I started flashing back through all the time I had been at violations, discrimination or any other type of complaints against me. That was quite unfair. It occurred to me that after apologizing, she had been in a little bit better mood, but had once failed to expel me.

She did not explain why she rejected me; I felt my face going pale. After less than a minute, ignoring me with her determination, she approached Umeno, who sat at the desk within hearing distance where she would submit the paper that needs the boss’s approval. It dawned on me she was going to ruin me. Just the sight of her despicable face and her dead fish eyes, there being the staff enjoying talking with each other, drove me really mad.

I was about to scream and throw a huge tantrum. I could picture me in my mind, jumping out, hitting her face so hard that blood gushed from her gross mouth. If she is he, I could. I would knock him, hit him over and over again until his mouth stooped making any disgusting noise.

Resisting the instinct to ruin her, I was trying to relax and hold myself loosely and I saw Umeno look at the paper, tilting her head thoughtfully; I listened, absorbing as much as I could. Umeno seemed to point out that it needed modifying to all the items. Matsu’s eyes were cloudy and her mouth slack with emptiness. There would have be so much more she wanted to tell her but her face just twitched. 

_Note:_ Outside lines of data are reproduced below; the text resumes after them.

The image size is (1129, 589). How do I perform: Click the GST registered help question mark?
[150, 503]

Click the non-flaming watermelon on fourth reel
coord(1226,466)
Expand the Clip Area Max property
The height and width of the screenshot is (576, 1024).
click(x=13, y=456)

Umeno handed it back to me.“Here you go, it’s up to your teacher to decide whether you success or not.” It was pretty abstract. Matsu was forced to correct several of them―from “Failing” to “Passing.” The comprehensive evaluation did not change. I could feel my fury at her rising once more.

The other students seemed to feel a sense of accomplishments, Whatever his level of them otherwise, I thought I was so much better than them.

Siting on a stool, I did not know how quickly time flew―the staff disappeared, except for the sound of Umeno and Matsu scuttling about. Then I would had wandered in the dimly lit staff room, feeling like I was forgetting something.

I had to be strong and patient, making me think that I was not a loser, who never gave up―I had achieved something challenging; preserving group harmony and saving face for those involved with me then keeping hopeful right to the end.

To show a sign of courtesy, I approached Matsu getting ready to leave. “Thank you very much over two months,” I bowed far deeper than usual. “Otsukaresamadeshita.” “You’re welcome,”she said flatly, as if to have nothing further to say, leaving the room where Umeno was working alone.

Over time I found myself developed an increasingly violent temper. I jumped to my feet, darting downstairs and looking for Matsu, who had as good as ruined me. At this time of night, the lights had been dimmed in the whole floors that was empty. I was standing at a point for a while. I did not know how long I remained there; at the same time it was significant period, I suspected I was likely to crumple my paper in front of her face … I laughed, as though I had gone mad, and with the back of my hand, I wiped my tears from my eyes.